Last week, we put forward a simple argument—more people running for student council helps to ensure that elections are valuable, by generating more debate and testing ideas and candidates before the student body.
Events in the past week have demonstrated that the barrier to increased student participation in council elections is a structural issue. Ben Kornick suddenly resigned from Columbia College Student Council this week, explaining his decision in a letter sent to the council that was subsequently leaked. What we find most alarming about his resignation is not that he wasn’t chosen by prospective executive board parties, but that this makes him ineligible to be a candidate for vice president for campus life—a position he wanted to run for this year. Regardless of Kornick’s qualifications, it is evident that his resignation highlights larger problems with CCSC, and in particular the executive board’s election process.

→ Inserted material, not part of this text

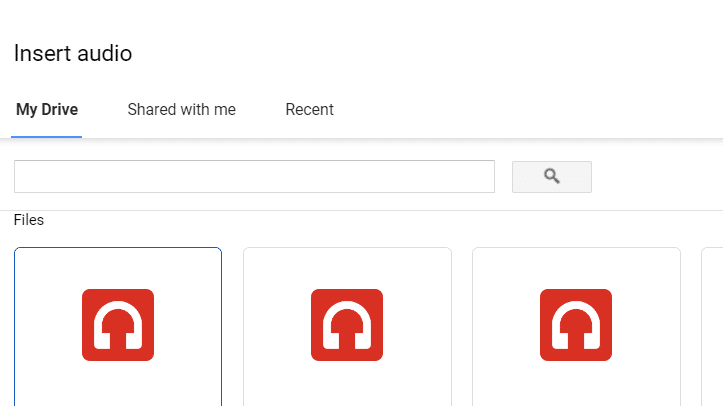This screenshot has width=723, height=406.
Task: Click the Insert audio dialog title
Action: (73, 54)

In last week’s editorial, we praised the Columbia Elections Board’s mixer—an event intended to promote undergraduate student council elections and encourage prospective candidates to run. After the editorial was published, though, we learned that the Elections Board asked all non-graduating members of CCSC and the Engineering Student Council not to attend.
The current election process discourages students from running for positions on the executive board of CCSC. To run for the executive board, students must be in a party with four other people. By insulating individuals within a group, the current structure hinders competition in the election process and allows candidates to win office solely on their party’s coattails rather than their individual experience and merits.

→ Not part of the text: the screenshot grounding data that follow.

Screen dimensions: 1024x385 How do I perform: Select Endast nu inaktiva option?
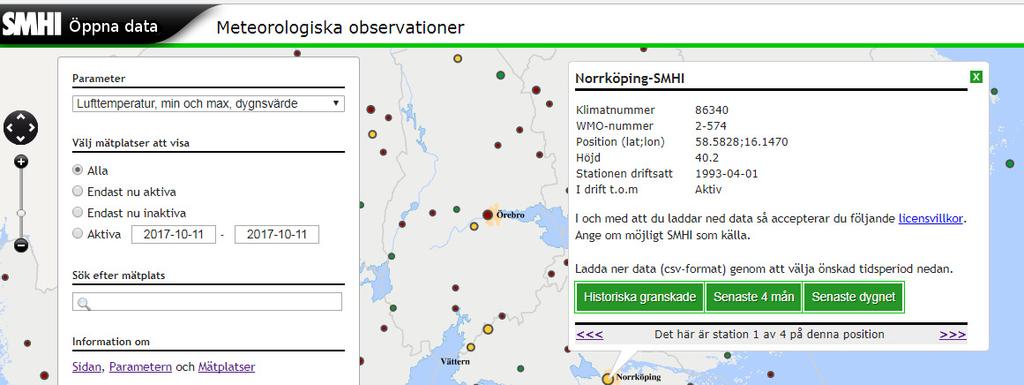click(x=78, y=213)
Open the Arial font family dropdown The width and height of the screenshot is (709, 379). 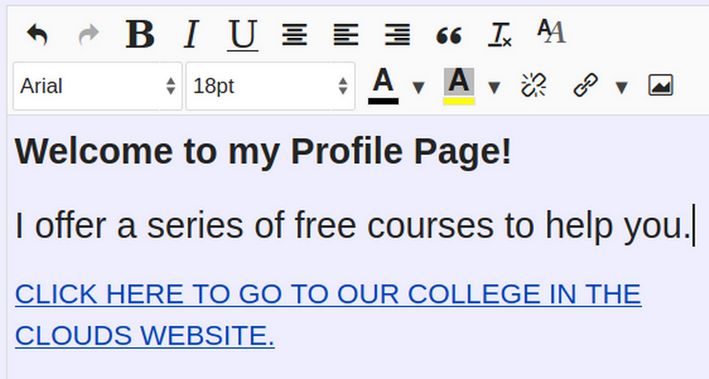coord(98,86)
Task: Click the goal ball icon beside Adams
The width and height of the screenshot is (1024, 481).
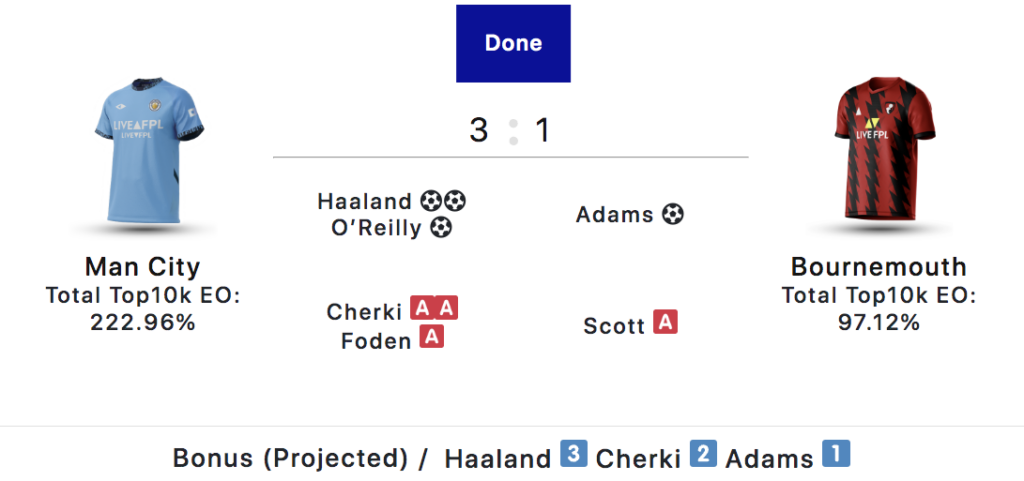Action: click(673, 214)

The current system makes it extremely difficult for interested students to run for executive board from outside of the CCSC circle, and heavily skews the pool of candidates toward insiders. Incumbent members of CCSC are already engaged in politicking well before the official election period and are much more likely to find a group of four other people committed to running. Moreover, as we saw in 2012, the current system pits parties stacked with experience, such as 212, against those that are inexperienced, such as Block Party. This structural weakness is especially worrisome in light of the changes to the prospective candidate mixer. Removing current members from these mixers also makes it difficult for new candidates to find a party, helping to protect incumbent candidates.
There is a fairly simple solution to this problem and a model to work off of on campus: adopting the same system that ESC uses to select its executive board. Candidates can run as members of a party, but students vote separately in each individual race instead of voting for an entire party. Voters are able to pick and choose candidates from multiple parties and split their votes along a ballot. Under this system, a “party” can consist of as few as one person. This would not be novel for CCSC—class councils already follow this system outside of the races for president and vice president. Why would we want to elect someone unable to work with others? There is no evidence that having a single-party executive board is an improvement over a council where each candidate has won office on his or her own merits. A multiparty executive board can be just as united, and produce better ideas by virtue of its differences.

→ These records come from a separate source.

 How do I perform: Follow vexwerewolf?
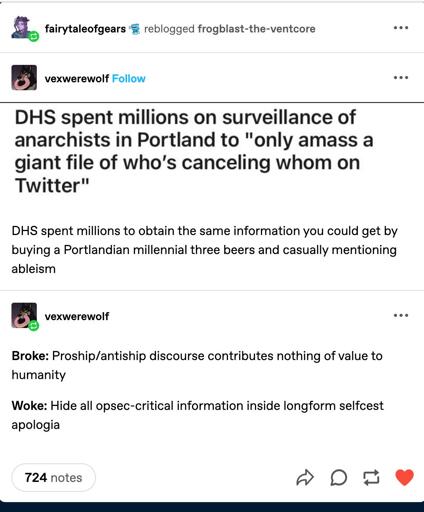point(129,79)
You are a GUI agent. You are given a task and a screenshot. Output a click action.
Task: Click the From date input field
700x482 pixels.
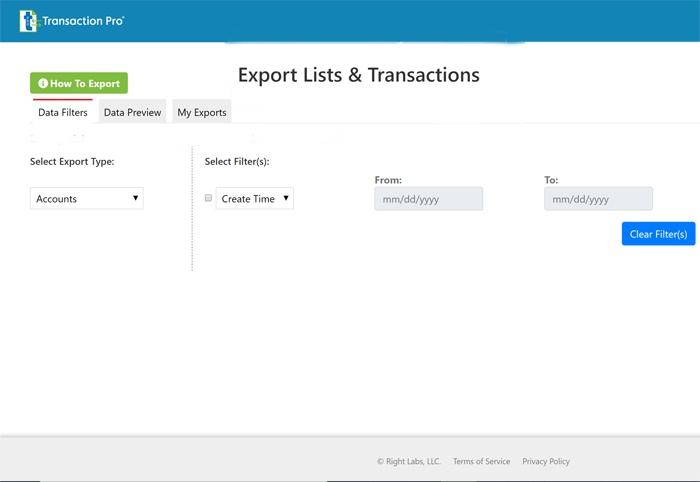click(x=428, y=199)
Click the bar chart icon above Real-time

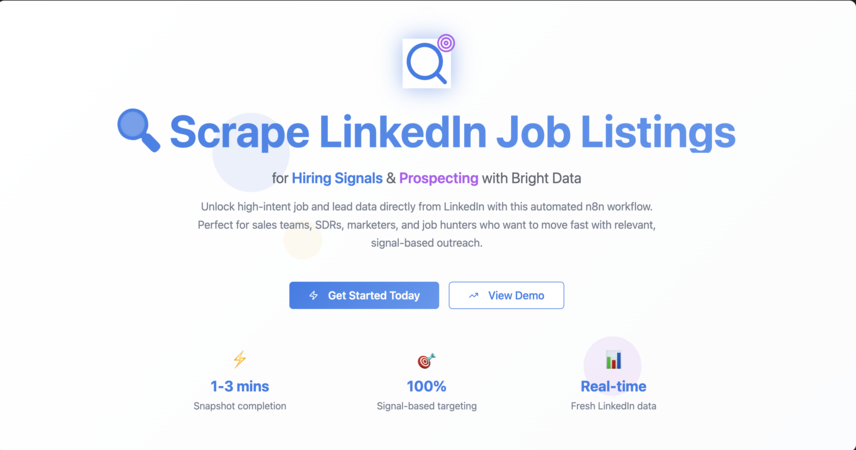point(613,360)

Our student government can thrive when more people have the opportunity to run for office and engage in the political process. A simple change to the structure of the election process can make that happen. We should be able to vote for CCSC’s executive board on a position-by-position basis, not just along party lines. We should choose our representatives on the basis of who is most qualified and has the best ideas—not on who picked the best team to run with.
Emma Finder recused herself from the writing of this editorial because of her friendship with Ben Kornick.